### WHAT YOU ARE ASKED TO DO
The records that follow must be reproduced in full, exactly as written.

### SUPPLIED INFORMATION
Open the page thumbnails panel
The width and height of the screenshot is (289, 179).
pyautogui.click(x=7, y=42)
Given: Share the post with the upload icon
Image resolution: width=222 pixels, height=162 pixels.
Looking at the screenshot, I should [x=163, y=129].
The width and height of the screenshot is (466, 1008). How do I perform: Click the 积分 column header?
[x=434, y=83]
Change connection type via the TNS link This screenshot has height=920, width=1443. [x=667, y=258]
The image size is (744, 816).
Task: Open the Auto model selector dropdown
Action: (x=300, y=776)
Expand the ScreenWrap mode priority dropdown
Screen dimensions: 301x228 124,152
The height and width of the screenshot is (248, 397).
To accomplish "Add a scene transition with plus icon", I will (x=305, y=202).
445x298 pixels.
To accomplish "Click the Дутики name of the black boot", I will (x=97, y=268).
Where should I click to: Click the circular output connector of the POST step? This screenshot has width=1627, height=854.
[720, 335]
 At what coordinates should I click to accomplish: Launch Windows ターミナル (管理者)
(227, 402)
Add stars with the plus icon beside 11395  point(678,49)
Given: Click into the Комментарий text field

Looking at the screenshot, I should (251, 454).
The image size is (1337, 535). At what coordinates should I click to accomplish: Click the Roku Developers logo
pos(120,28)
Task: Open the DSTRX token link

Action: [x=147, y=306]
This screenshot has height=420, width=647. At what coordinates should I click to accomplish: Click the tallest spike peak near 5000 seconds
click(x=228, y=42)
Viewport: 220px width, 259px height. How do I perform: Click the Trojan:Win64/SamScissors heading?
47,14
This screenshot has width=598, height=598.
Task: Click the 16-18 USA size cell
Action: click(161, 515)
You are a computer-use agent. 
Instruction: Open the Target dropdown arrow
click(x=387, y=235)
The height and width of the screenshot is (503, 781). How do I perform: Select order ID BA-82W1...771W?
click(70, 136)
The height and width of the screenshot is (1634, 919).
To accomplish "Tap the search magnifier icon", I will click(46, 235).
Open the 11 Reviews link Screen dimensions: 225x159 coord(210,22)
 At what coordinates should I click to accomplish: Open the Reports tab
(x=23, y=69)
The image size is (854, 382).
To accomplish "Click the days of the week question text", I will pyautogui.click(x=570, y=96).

### ANSWER TO THIS EXERCISE
Open the page thumbnails panel
The width and height of the screenshot is (289, 179).
pyautogui.click(x=7, y=42)
Given: Share the post with the upload icon
Image resolution: width=222 pixels, height=162 pixels.
Looking at the screenshot, I should [x=163, y=129].
The width and height of the screenshot is (466, 1008). How do I perform: Click the 积分 column header?
[x=434, y=83]
Change connection type via the TNS link This screenshot has height=920, width=1443. [x=667, y=258]
The image size is (744, 816).
Task: Open the Auto model selector dropdown
Action: (x=300, y=776)
Expand the ScreenWrap mode priority dropdown
Screen dimensions: 301x228 124,152
The height and width of the screenshot is (248, 397).
To accomplish "Add a scene transition with plus icon", I will (x=305, y=202).
445x298 pixels.
To accomplish "Click the Дутики name of the black boot", I will (x=97, y=268).
Where should I click to: Click the circular output connector of the POST step? This screenshot has width=1627, height=854.
[720, 335]
 At what coordinates should I click to accomplish: Launch Windows ターミナル (管理者)
(227, 402)
Add stars with the plus icon beside 11395  point(678,49)
Given: Click into the Комментарий text field

Looking at the screenshot, I should (251, 454).
The image size is (1337, 535). At what coordinates should I click to accomplish: Click the Roku Developers logo
pos(120,28)
Task: Open the DSTRX token link

Action: [x=147, y=306]
This screenshot has height=420, width=647. At what coordinates should I click to accomplish: Click the tallest spike peak near 5000 seconds
click(x=228, y=42)
Viewport: 220px width, 259px height. How do I perform: Click the Trojan:Win64/SamScissors heading?
47,14
This screenshot has width=598, height=598.
Task: Click the 16-18 USA size cell
Action: click(161, 515)
You are a computer-use agent. 
Instruction: Open the Target dropdown arrow
click(x=387, y=235)
The height and width of the screenshot is (503, 781). How do I perform: Select order ID BA-82W1...771W?
click(70, 136)
The height and width of the screenshot is (1634, 919).
To accomplish "Tap the search magnifier icon", I will click(46, 235).
Open the 11 Reviews link Screen dimensions: 225x159 coord(210,22)
 At what coordinates should I click to accomplish: Open the Reports tab
(x=23, y=69)
The image size is (854, 382).
To accomplish "Click the days of the week question text", I will pyautogui.click(x=570, y=96).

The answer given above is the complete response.